[Pixel coordinate grounding data]
--------------------------------

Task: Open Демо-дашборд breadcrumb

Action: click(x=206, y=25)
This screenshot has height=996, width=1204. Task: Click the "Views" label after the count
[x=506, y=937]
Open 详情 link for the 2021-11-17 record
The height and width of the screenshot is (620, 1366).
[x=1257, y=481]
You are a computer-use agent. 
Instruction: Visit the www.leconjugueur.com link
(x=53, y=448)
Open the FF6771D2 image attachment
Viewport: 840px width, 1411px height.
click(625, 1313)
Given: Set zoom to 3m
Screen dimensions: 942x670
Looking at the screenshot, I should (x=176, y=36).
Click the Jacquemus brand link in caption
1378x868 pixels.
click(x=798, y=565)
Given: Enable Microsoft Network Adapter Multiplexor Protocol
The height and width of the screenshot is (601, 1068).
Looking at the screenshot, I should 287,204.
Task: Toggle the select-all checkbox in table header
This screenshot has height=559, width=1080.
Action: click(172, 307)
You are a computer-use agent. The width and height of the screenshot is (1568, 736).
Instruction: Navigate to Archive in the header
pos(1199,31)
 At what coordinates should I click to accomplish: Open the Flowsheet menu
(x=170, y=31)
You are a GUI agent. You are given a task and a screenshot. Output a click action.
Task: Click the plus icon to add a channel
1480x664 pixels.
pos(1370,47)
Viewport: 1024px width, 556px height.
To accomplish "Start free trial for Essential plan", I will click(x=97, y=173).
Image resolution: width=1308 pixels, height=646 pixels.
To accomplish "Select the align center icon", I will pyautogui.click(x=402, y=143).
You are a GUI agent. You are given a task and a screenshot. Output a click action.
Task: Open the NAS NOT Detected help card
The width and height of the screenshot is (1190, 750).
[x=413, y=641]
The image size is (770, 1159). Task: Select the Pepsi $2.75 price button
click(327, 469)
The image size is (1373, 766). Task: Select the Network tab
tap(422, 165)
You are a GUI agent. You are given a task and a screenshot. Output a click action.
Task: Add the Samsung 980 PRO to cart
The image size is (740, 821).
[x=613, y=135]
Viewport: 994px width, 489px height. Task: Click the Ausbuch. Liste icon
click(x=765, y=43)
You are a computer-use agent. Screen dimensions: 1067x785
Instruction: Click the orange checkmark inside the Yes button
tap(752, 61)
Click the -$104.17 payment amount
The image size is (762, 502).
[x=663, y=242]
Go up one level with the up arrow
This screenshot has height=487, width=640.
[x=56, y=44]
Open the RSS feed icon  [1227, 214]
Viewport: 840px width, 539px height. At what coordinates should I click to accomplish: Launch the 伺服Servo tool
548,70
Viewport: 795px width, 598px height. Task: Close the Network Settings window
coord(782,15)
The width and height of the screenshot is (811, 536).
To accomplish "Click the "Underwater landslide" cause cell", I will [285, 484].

--------------------------------

## Exercise objective
Please print the records above exactly, leaving nothing out.

## Result of the exercise
Task: Open Демо-дашборд breadcrumb

Action: click(x=206, y=25)
This screenshot has height=996, width=1204. Task: Click the "Views" label after the count
[x=506, y=937]
Open 详情 link for the 2021-11-17 record
The height and width of the screenshot is (620, 1366).
[x=1257, y=481]
You are a computer-use agent. 
Instruction: Visit the www.leconjugueur.com link
(x=53, y=448)
Open the FF6771D2 image attachment
Viewport: 840px width, 1411px height.
click(625, 1313)
Given: Set zoom to 3m
Screen dimensions: 942x670
Looking at the screenshot, I should (x=176, y=36).
Click the Jacquemus brand link in caption
1378x868 pixels.
click(x=798, y=565)
Given: Enable Microsoft Network Adapter Multiplexor Protocol
The height and width of the screenshot is (601, 1068).
Looking at the screenshot, I should 287,204.
Task: Toggle the select-all checkbox in table header
This screenshot has height=559, width=1080.
Action: click(172, 307)
You are a computer-use agent. The width and height of the screenshot is (1568, 736).
Instruction: Navigate to Archive in the header
pos(1199,31)
 At what coordinates should I click to accomplish: Open the Flowsheet menu
(x=170, y=31)
You are a GUI agent. You are given a task and a screenshot. Output a click action.
Task: Click the plus icon to add a channel
1480x664 pixels.
pos(1370,47)
Viewport: 1024px width, 556px height.
To accomplish "Start free trial for Essential plan", I will click(x=97, y=173).
Image resolution: width=1308 pixels, height=646 pixels.
To accomplish "Select the align center icon", I will pyautogui.click(x=402, y=143).
You are a GUI agent. You are given a task and a screenshot. Output a click action.
Task: Open the NAS NOT Detected help card
The width and height of the screenshot is (1190, 750).
[x=413, y=641]
The image size is (770, 1159). Task: Select the Pepsi $2.75 price button
click(327, 469)
The image size is (1373, 766). Task: Select the Network tab
tap(422, 165)
You are a GUI agent. You are given a task and a screenshot. Output a click action.
Task: Add the Samsung 980 PRO to cart
The image size is (740, 821).
[x=613, y=135]
Viewport: 994px width, 489px height. Task: Click the Ausbuch. Liste icon
click(x=765, y=43)
You are a computer-use agent. Screen dimensions: 1067x785
Instruction: Click the orange checkmark inside the Yes button
tap(752, 61)
Click the -$104.17 payment amount
The image size is (762, 502).
[x=663, y=242]
Go up one level with the up arrow
This screenshot has height=487, width=640.
[x=56, y=44]
Open the RSS feed icon  [1227, 214]
Viewport: 840px width, 539px height. At what coordinates should I click to accomplish: Launch the 伺服Servo tool
548,70
Viewport: 795px width, 598px height. Task: Close the Network Settings window
coord(782,15)
The width and height of the screenshot is (811, 536).
To accomplish "Click the "Underwater landslide" cause cell", I will [285, 484].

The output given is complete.